In fact, part of the problem leveled at the handsome hardcover is that Miller didn’t do enough to make Fixer more than a Batman clone. “We transfer to completely new characters and yet Miller spends little effort in making them feel unique and independent,” says Comic Book Resources, which also notes the story is “surprisingly thin.” Many are having problems with Miller’s angry political take with his revenge fantasy. Newsarama, giving the book 3 out of 10, said it “doesn’t look at the villains in any way or explore the differences between Muslims and terrorists” and calls it a “mean and ugly book.” Geeks of Doom echoes the sentiment, noting Miller takes his analog characters and “turns them into murdering, torturing, rage-aholics with a limited vocabulary.” Robot 6 calls it “the work of someone who was profoundly affected by the events of September 11th, to the point where fear took over from whatever artistic drive used to push Miller’s work. This isn’t a story as much as a revenge fantasy from someone who is clearly terrified of the world that he’s found himself living in, and closed himself off from reality as a result.” Ain’t It Cool News didn’t mince words: “Sloppy, arrogant work by an arrogant bastard.”

While much of Mr. Miller’s Holy Terror is truly dark and disturbing, it is not horrific as these reviewers made out. No doubt, Mr. Miller despises Al-Qaida (who does not?) and attacks on civilians. But, there is nothing in the graphic novel that one would not find in a Dirty Harry movie, a Tom Clancy novel, or a single episode of 24.

holy-terror-02PastedGraphic-2Let us put it a different way.
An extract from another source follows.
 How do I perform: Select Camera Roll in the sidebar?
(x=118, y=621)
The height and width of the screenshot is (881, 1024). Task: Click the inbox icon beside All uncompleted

Almost every comic book and science fiction fan loves V for Vendetta, as do I. The hero/anti-hero claims the mantle of the Roman Catholic terrorist, Guy Fawkes. Why do the same reviewers who think Mr. Miller is crazy and anti-Islamic not think Alan Moore is crazy and anti-Catholic? After all, would not the pope blow up parliament if given the chance? Or, Mother Theresa? Ok, you probably get my not-so- delicate point.

What is interesting is that the very reviewers who claim that Mr. Miller hates all of Islam are, in fact, the bigoted ones, though almost certainly innocently so. They are the ones who are seeing Mr. Miller’s terrorist as a representative of an entire faith. Mr. Miller never once makes such a claim. And, while the young girl with the bomb strapped to herself is wicked, the worst character in the story is an Irishman who sold his services to the terrorist. Does this mean Mr. Miller hates all Irishmen? Or, just the ones who profit from evil? I am pretty sure it is just the latter.